Akande-Adeola joined the Continental Merchant Bank Plc in 1988. She worked in CMB Homes Mortgage Bank Limited as Head of Legal and Administration. In 1994 she was appointed company secretary and legal adviser of the bank, a position that she held until the closure of the bank in 1996. After leaving the bank she set up her own legal practice under the name of M.L. Akande & Co. She was elected into the House of Representatives on the platform of the Peoples Democratic Party (PDP) representing Ogbomoso North, South and Orire Constituency in the year 2007 and re-elected in 2011.

==Early life and education==
Akande was born on 11 November 1960 in Kaduna, in the northern part of Nigeria to Alhaji and Alhaja Akande of the Jokodolu family. She attended St. Anne's Primary School and Queen Amina College in Kaduna. After her secondary education, she proceeded to the College of Arts and Science, Zaria for her A levels and then went to Ahmadu Bello University in 1979, where she studied Law and obtained her LL.B. (Bachelor of Laws) in 1982 with upper second class honours. She went to the Nigeria Law School and was called to the bar in 1983. She later went to the University of Lagos for her second degree in Law (Master of Laws (LL.M.)) in 1985.

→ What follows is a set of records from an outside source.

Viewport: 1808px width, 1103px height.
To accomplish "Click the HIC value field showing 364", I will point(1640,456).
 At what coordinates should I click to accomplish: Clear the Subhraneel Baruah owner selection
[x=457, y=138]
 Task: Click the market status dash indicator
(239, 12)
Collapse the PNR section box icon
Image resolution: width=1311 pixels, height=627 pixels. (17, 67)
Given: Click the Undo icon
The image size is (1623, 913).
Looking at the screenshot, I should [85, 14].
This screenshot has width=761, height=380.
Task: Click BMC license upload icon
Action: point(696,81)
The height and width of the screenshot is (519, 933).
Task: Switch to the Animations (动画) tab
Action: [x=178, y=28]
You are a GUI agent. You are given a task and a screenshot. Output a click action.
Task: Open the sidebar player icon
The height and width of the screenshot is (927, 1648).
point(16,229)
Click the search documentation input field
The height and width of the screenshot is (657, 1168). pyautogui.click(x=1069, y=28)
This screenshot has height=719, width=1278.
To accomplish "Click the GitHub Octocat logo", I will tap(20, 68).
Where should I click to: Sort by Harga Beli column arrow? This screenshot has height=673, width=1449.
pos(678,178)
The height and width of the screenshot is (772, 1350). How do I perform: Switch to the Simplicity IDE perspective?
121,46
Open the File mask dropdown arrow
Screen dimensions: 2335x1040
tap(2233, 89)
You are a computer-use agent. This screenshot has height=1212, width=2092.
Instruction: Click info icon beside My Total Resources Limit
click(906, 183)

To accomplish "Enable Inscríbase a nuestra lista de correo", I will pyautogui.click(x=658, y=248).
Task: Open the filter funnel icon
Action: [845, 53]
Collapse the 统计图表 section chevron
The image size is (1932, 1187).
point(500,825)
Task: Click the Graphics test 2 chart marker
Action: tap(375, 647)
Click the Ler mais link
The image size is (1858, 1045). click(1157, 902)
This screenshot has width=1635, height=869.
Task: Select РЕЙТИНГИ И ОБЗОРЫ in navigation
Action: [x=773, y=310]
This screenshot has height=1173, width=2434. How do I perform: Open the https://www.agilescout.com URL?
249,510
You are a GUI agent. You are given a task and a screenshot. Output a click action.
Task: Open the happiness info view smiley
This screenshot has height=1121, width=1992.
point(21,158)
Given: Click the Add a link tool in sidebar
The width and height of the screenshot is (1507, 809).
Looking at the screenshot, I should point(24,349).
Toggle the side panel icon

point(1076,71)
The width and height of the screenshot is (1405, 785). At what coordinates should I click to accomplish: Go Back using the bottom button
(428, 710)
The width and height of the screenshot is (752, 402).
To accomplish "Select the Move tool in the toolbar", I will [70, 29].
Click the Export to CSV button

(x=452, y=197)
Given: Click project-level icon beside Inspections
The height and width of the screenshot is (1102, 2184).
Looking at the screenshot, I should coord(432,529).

She started her legal career in the banking sector where she rose to the position of Company Secretary and Legal Adviser from 1988 to 1996. She later left to run her private legal firm, M. L. Akande and Company, from 1997 to 2007. She is currently the chair of the board of Pilot Finance Ltd.

== Political career ==
She entered politics in 1998 on the platform of the Peoples Democratic Party. In 2007, she was elected to the House of Representatives to represent Ogbomosho North, South and Orire Federal Constituency. She also served as a member of the ECOWAS Parliament from 2007 to 2011. In 2011, she contested for Speaker of the House of Representatives and became the first woman to hold the position of Majority Leader at Federal Legislative level. In 2018, she became the first woman to be nominated for the Senate by the PDP for the Oyo North Senatorial District.

In May 2022, she moved from the PDP to the Social Democratic Party to vie for the ticket of the Oyo North senatorial district. She left due to irreconcilable differences with governor Seyi Makinde of Oyo State whom she helped to emerge as governor in 2019.

=== Alleged threat to life ===
In March 2021, she raised an alarm that her life was under threat. The minister of Youth and Sports Development, Chief Sunday Dare warned that nothing untoward must happen to her and called on governor Seyi Makinde to treat the matter with all seriousness and ensure all-round protection for her. The security agencies were instructed to ensure that her life was not in danger in any way.